Man, messaging is a nightmare. I use signal with a few of my closest contacts, whatsapp with most other people, sms as a fallback and for work I have to occasionally use Teams and fucking Viber (ugh). At least I managed to liberate myself from the clutches of Slack.
If only there was some standard way to get these apps to talk to each other so everybody could use what they want. Oh wait, there was, it was called XMPP, it worked perfectly and big tech fucking killed it and replaced it with the irritating clusterfuck that is the current status quo.
Luckily they don't have to switch. Your good friends from the European union have a solution for you (And the latest beta for whatsapp features the skeleton for their implementation of that standard)
What I did was say I'm deleting my WhatsApp account in [insert sensible time] and if anyone wants to contact me, to use Signal. Lost contact to some, but many followed.
At the company’s global Conversations event in Mumbai, WhatsApp introduced an in-app shopping feature for merchants and customers. Dubbed ”Flows,” [...]
That name sounds more like a feminine hygiene product than a shopping platform.
There soon will be because EUR turned their arm into opening the chat protocol. As soon as that happens expect other chats to be able to talk to whatsapp without the oficial app. So hopefully... Soon.

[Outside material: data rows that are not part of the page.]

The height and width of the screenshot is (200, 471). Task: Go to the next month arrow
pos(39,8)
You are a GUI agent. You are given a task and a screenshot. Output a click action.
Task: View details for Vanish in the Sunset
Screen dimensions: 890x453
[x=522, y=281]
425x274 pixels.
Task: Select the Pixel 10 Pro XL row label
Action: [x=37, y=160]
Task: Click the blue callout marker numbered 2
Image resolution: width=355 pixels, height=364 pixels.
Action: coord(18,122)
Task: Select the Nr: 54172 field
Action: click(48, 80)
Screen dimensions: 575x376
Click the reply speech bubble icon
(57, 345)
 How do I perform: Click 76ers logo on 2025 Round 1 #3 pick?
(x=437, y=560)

I was recently in Brazil and it amazes me how the country adopted the platform. You can do everything in it. And it’s not that you’re always talking to someone on the other side. It’s all automated. Remember those gigantic labyrinths of menus you had to listen when calling a business? Now it’s all in WhatsApp, but with the advantage of being much faster to read. I asked for a service in a company, they gave me a protocol number. When I wanted to check on it, I just had to type the number on WhatsApp and it would tell me if it was ready.
So, no need to develop GUI, sites, and so on. Everything is accessible through WhatsApp.

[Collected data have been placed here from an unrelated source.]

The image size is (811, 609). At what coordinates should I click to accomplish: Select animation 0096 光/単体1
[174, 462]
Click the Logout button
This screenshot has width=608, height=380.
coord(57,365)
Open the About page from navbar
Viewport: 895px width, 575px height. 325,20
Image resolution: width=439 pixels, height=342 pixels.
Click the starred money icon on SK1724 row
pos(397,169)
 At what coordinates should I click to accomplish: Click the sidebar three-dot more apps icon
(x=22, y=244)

So, I understand why Meta rolled this out and started with Brazil.
In the end, it feels like we made full circle and we’re coming back to the Telnet era of doing business.

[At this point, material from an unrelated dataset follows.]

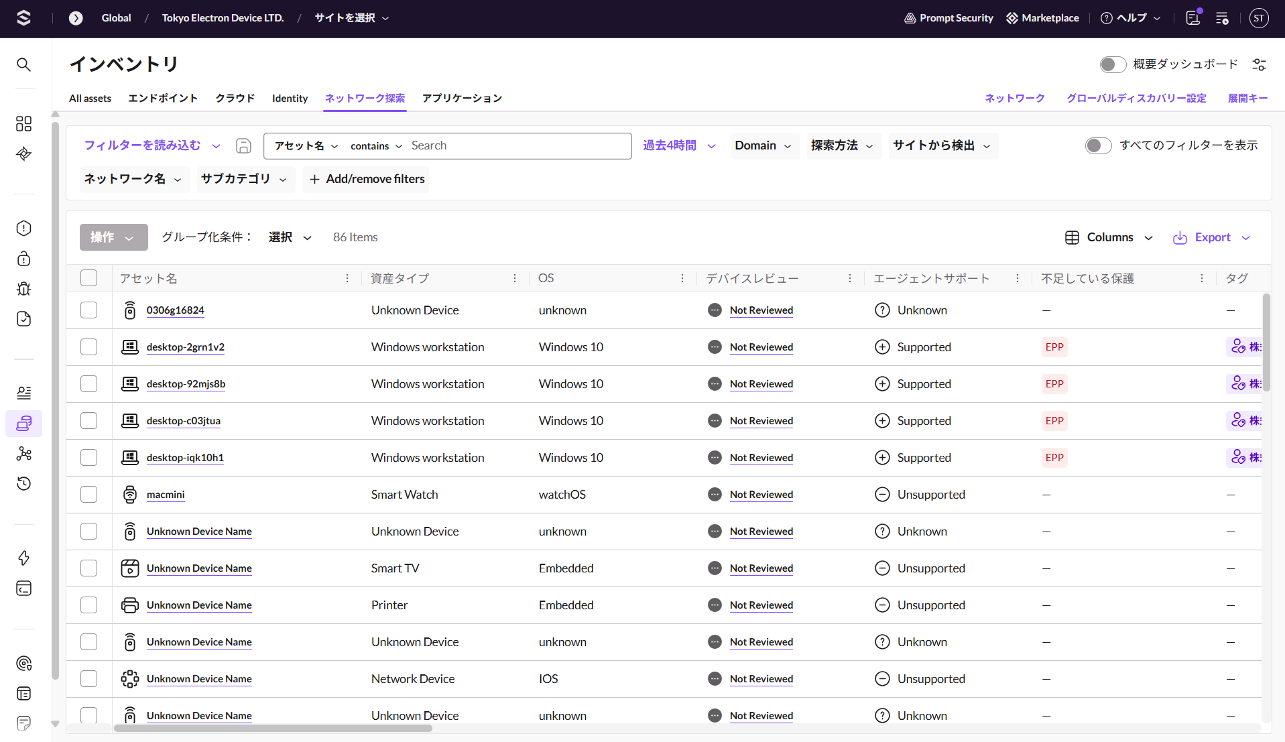This screenshot has height=742, width=1285.
Task: Open the dashboard settings sliders icon
Action: (1259, 64)
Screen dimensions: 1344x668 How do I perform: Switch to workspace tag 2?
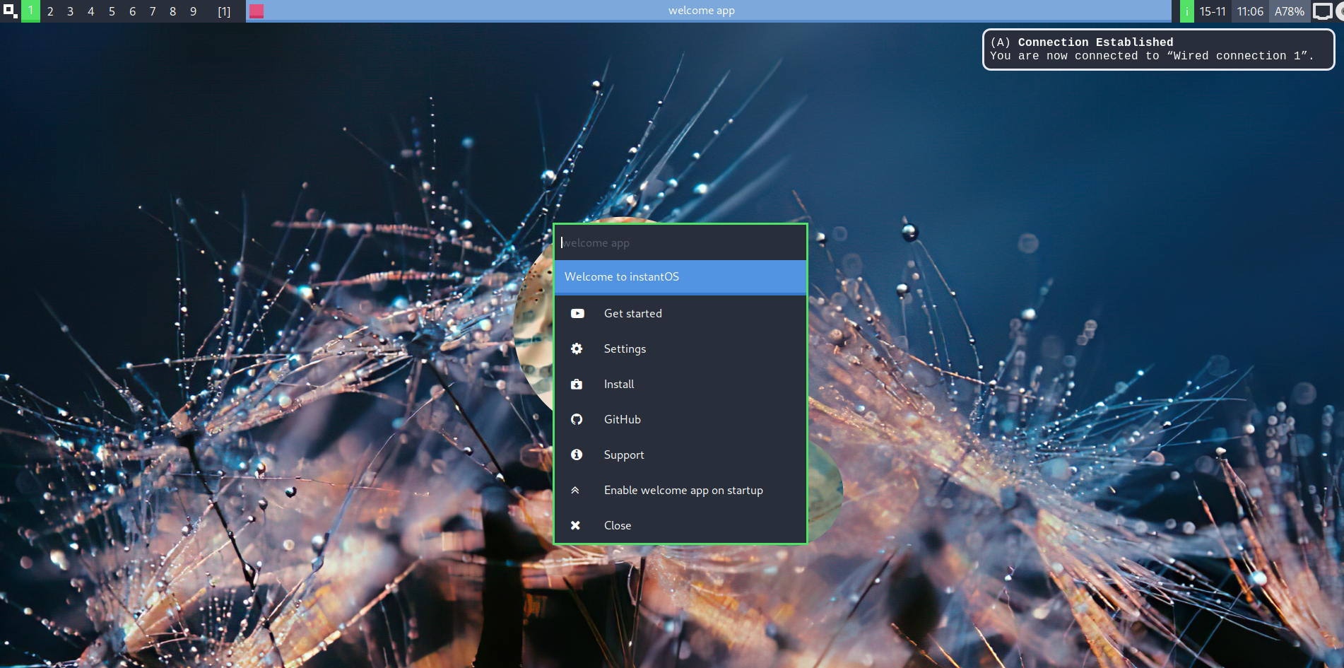50,11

I'm really interested how this is going to play out. I'm seeing this from a European perspective - Meta has show many times, that they shit on the GDPR. And while it seemed, that nothing really happened so far, that authorities are getting traction. Fines are racking up. The Digital Services Act and the Digital Markets Act are going to introduce more regulations, and I think that the future might hold even more surprises for Meta, especially if they succeed in build all these new things into WhatsApp.
first they copied it from snapchat (meta loves to copy from smaller alternatives to kill them) second they added it only people where continuing to ask them for it (me too)
This is kind of funny. Some of these features I would see see as Google's turf. However, since Google can't create a text messaging service, Meta can use their messaging app to encroach.
Yep, when Meta bought it, I warned my group friend chats that the second they start trying to monetize it, I'm going to whine until they all switch to Signal. Guess it's time to start nagging
If it's different parts of the same system I really don't like if it gets split up to multiple apps. Take steam, there I need two apps, one for the general store and it's functions and one for communicating with my friends. In that case I'd rather would have one app that fits all.
But if I don't need several functions of an app and they are also hurting the experience with it, I'd rather would have the sourced out to other apps.
The thing is, in systems like WhatsApp we don't decide what is the best for us, but WhatsApp.
Maybe integrating some features is better, maybe separation.
Or maybe third way, separated things under one package (for example all-in-one packages like Nextcloud or Thunderbird).
By "developing countries", do you mean "most of the world outside the US"? Because WhatsApp is used extensively in Europe as well. Which means you're either ignorant, condescending, or both.
I meant countries like India, Brazil etc. They heavily use WhatsApp mostly because people are illiterate and poor. People use WhatsApp in Europe but not as much when compared to India.